Your Pitch Deck Needs to Answer This One Question

On Quora, I saw this question...

Do VCs care about seeing financial projections for all stages of fundraising (seed, series A, B, etc.) or only some? When does it not matter?

I answered the question but I thought it worth repeating here...

It's very difficult to make financial predictions in startups.

As a COO I helped CEO's pitch for funding from VCs on several occasions. We knew and the VCs knew that projections are only as good as the assumptions they're based on.

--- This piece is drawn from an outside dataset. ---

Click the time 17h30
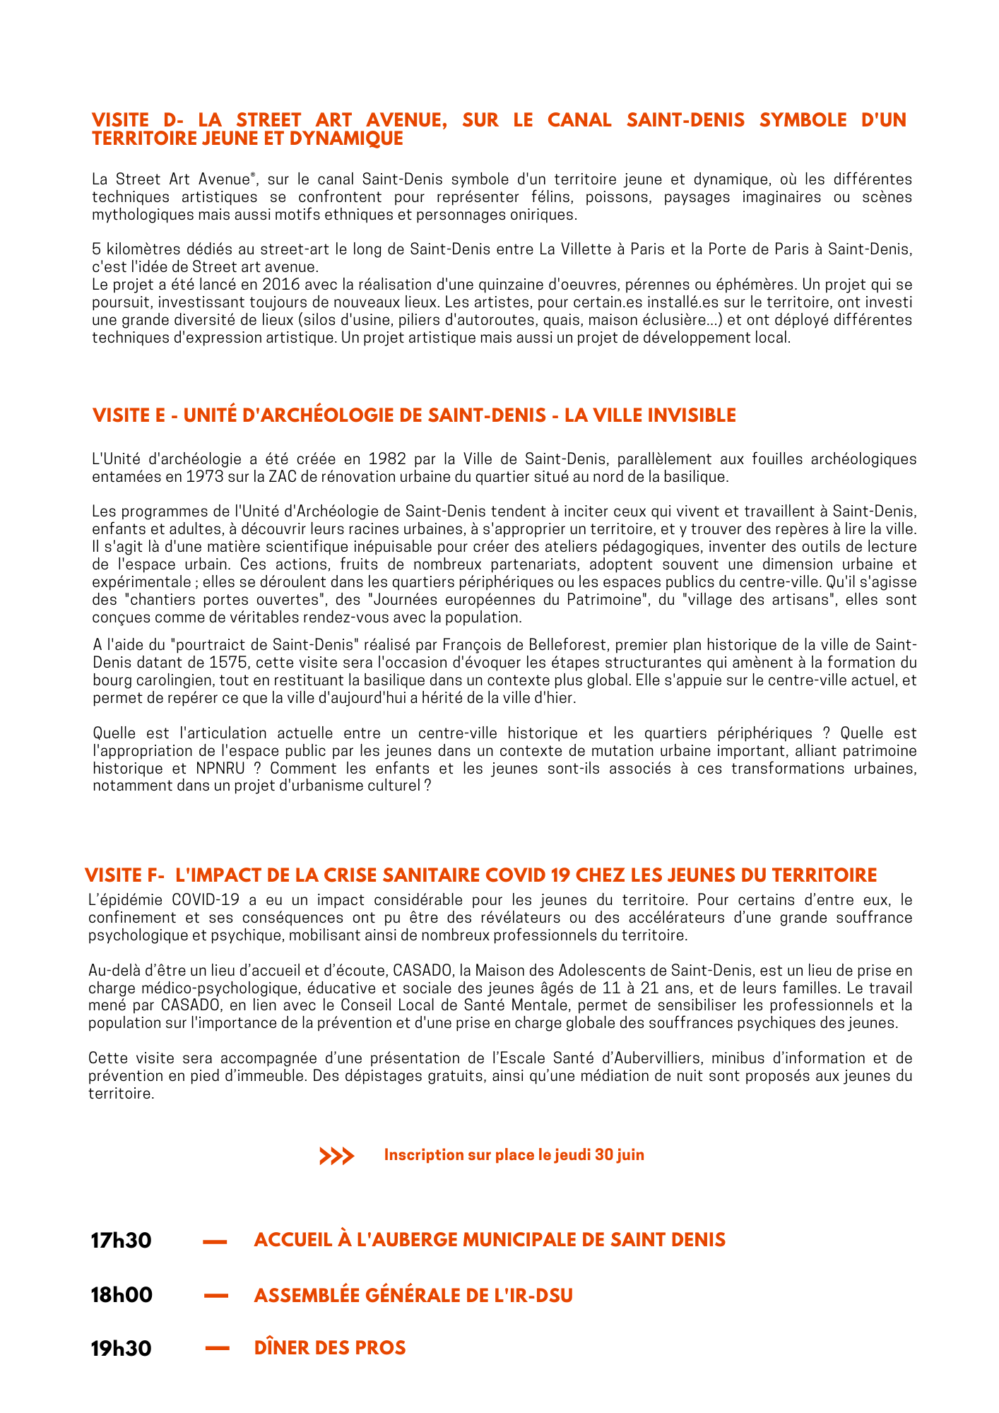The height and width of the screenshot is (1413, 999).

The earlier the company, the weaker the assumptions.

Seed

At seed stage I'd say it's pretty much impossible to create a meaningful financial projection. (By seed I mean the very first funding round before you've proved anything). Until you've proved your major assumptions in your business model canvas, there's no point in pretending that financial projections mean anything. What's more important is that you can be convincing as to the nature of the problem, the size of the opportunity and your vision to solve that problem.

Series A, B, C, D

With progressive rounds, the assumptions become stronger. Cost base, revenue model, seasonality, virality, referrals, repeat usage etc.

In these rounds, financial projections do mean something.

In every situation however, the most important information to share is this;

  • what are you assuming?
  • what are the key levers in the model?
  • what happens when these levers are stressed up or down?
  • how does that affect costs, revenue and therefore cash?
  • what are the "knowns" and "known unknowns"?

Ultimately, it's best to explain your assumptions and have your investor understand these assumptions.

The single most useful question to ask yourself therefore when preparing your pitch deck is this: "what does someone need to believe for this plan to succeed?"